— Start of TEXT SECTION —

Residents step up fight against new junction to replace roundabout

September 4, 2012 - 7:30am
Objections to be aired at public meeting with councillors and officials tomorrow

BY ENDA CUNNINGHAM

Residents from the Menlo and Headford Road area are to hold a public meeting this week to voice their “outright rejection” to plans for the removal of the Kirwan roundabout.

At a recent meeting of the Combined Residents’ Association for Menlo, Carraig Bán, Lakewood Park, Crestwood, Castlelawn Heights, Tirellan Heights, Illaunree, Ballinfoile Park, Caislín and Sandyvale, a motion rejecting the plans to build a new junction was unanimously passed.

The residents have called a public meeting for tomorrow (Wednesday) night in the Menlo Park Hotel at 8pm and have invited city councillors and officials

The plans for a new signalised junction in place of the roundabout – which will see a slip road running along the front of the hotel – are currently on public display as they require a variation of the City Development Plan.

Councillors are expected to vote on the variation in October, and if approved, the project will go to the planning stages with a further vote likely early in the New Year.

— End of TEXT SECTION —
— Start of GIVEN DATA —

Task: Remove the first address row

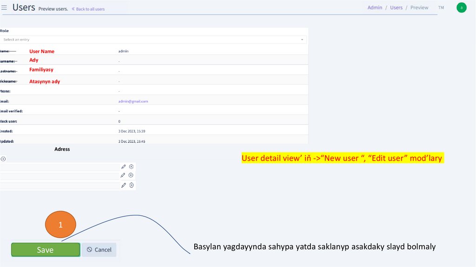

— End of GIVEN DATA —

EXERCISES TO COMPLETE:
A - Answer these questions from the Kirwan roundabout article:
(i) Where and at what time will the residents' public meeting be held?
(ii) Why are the plans for the new junction on public display?
(iii) In which month are councillors expected to vote on the variation?
B - Carry on the Kirwan roundabout article from its last sentence.
The material has no connection to the article on the Kirwan roundabout.

PER-TASK OUTPUTS:
A -
(i) In the Menlo Park Hotel at 8pm.
(ii) They require a variation of the City Development Plan.
(iii) October.

B -
Director of Services for Transportation and Infrastructure, Ciarán Hayes, told the Sentinel: “At a meeting earlier this year, we gave the councillors three options: do nothing; construct a divert road at the front of the Menlo Park Hotel or a divert road in the Liosban estate.

“One of the reasons they went with the option for a road to the front of the hotel was the traffic figures – 10,000 vehicles per day use the Liosban and 6,000 on the Menlo Park road,” said Mr Hayes.

He added that funding for the project has not yet been secure from the National Roads Authority.

“We will get as much of the planning process as possible done, and have to go and source the funding. There was a window of opportunity last year and this year for funding,” he said.

Mr Hayes said he is hopeful the Council can purchase land from the owner of the Menlo Park Hotel by agreement, rather than through a Compulsory Purchase Order, but added that a CPO would not delay the process.

Meanwhile, a decision was made last to split the Bodkin (Galway Shopping Centre) roundabout replacements works into two – preliminary works begin this week on realigning the carpark within the shopping centre and creating two new entrances.

Work on removing the roundabout will begin after the January sales and will form part of an 80-day contract, with much of the work taking place at night.